Les métopes sont en architecture des sculptures en bas-relief ornant l'espace du fronton situé entre deux colonnes (dixit le dictionnaire, mais quel rapport avec la musique?). Szymanowski a été inspiré lors d'un voyage en Sicile par un triptyque de métopes représentant un lieu ou un personnage de l'Odyssée :" l'Ile des sirènes", "Calypso" et "Nausicaa".
S'ensuit donc la création d'univers impressionnistes voire pointillistes, respectivement aquatique avec vaguelettes et jeu des sirènes, hypnotisant et sensuel et retour à l'univers humain quand Ulysse est réveillé par Nausicaa.
Il y a du Debussy là-dedans, du Scriabine, des dissonances, des résonances tout en nuances sublimes dans la 1ère, de la délicatesse et de la sensualité avec des "ostinato" prenants dans la 2è et un mouvement chaloupé de danse et un ruban multicolore très virtuose dans la troisième.
Et Anderszewski a su re-créer pour nous cet univers onirique et rendre tout cela avec son toucher magique et un contrôle parfait des sons et des résonances du piano (qui a pu donner là toute la délicatesse et la richesse de ses harmoniques).
Comme me l'a dit un collègue festivalier encore tout ébahi comme moi à l'entracte quand nous évoquions que peu de gens devaient connaître les Métopes de Szymanowski avant ce soir : "Je ne crois pas que les gens soient amoureux des Métopes, mais quand c'est joué comme cela, tout est beau!"
Du coup, j'ai acheté le CD d'Anderszewski au petit disquaire du Festival (il avait déniché le CD de Szymanowski) pour m'en imprégner à loisir sur ma chaîne et je l'écouterai dans la pénombre!
Pas de Novelette n° 8 de Schumann passée à la trappe mais des très belles "Geister Variationen" où les esprits étaient bien là : magnifique thème magnifiquement chanté et une sublime troisième variation, profonde et toute en retenue…
Et sans interruption (sans doute pour ne pas être gêné par les applaudissements - comme on l'avait appris lors de la captivante causerie de l'après-midi avec le fabuleux conteur qu'est Bruno Monsaingeon) : Bach! Un Bach limpide, évident avec un phrasé et un toucher magique! Il a tutoyé le ciel dans certains passages. Rien de plus à dire sur cette Suite anglaise n°6 (et non la 3 comme prévue au programme - Mais quelle importance, Bach était là!).

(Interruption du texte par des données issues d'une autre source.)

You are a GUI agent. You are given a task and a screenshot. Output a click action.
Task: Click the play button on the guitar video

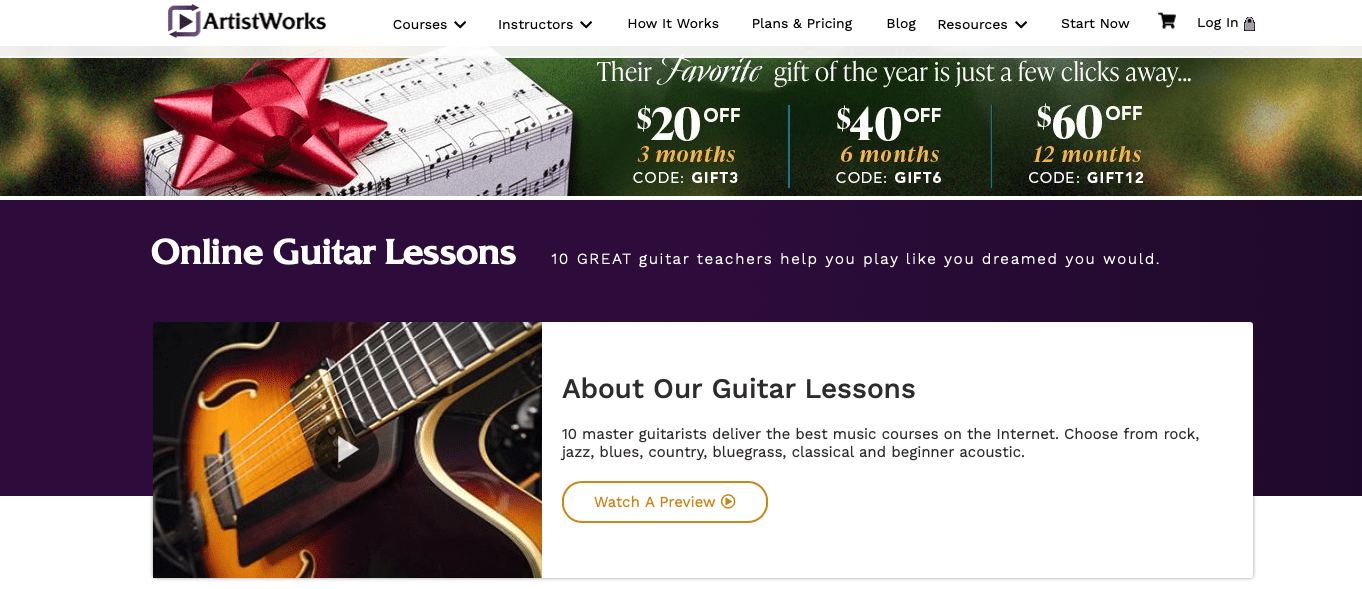(x=347, y=450)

Tonnerres d'applaudissements!
Impressionnant, surprenant après un tel programme et sa difficulté d'accès sans facilité aucune, sans une seule note de Chopin - pour le public de Nohant qui d'habitude ne peut s'en passer!
Quel pianiste, quel artiste pour avoir ainsi lui aussi "envoûté son auditoire! malgré ses airs de grand discret et de timide.
Deux bis de la même veine : Bach encore avec un extrait de la "Partita n° 1" et Bartok "Chants paysans hongrois de la région de Csik".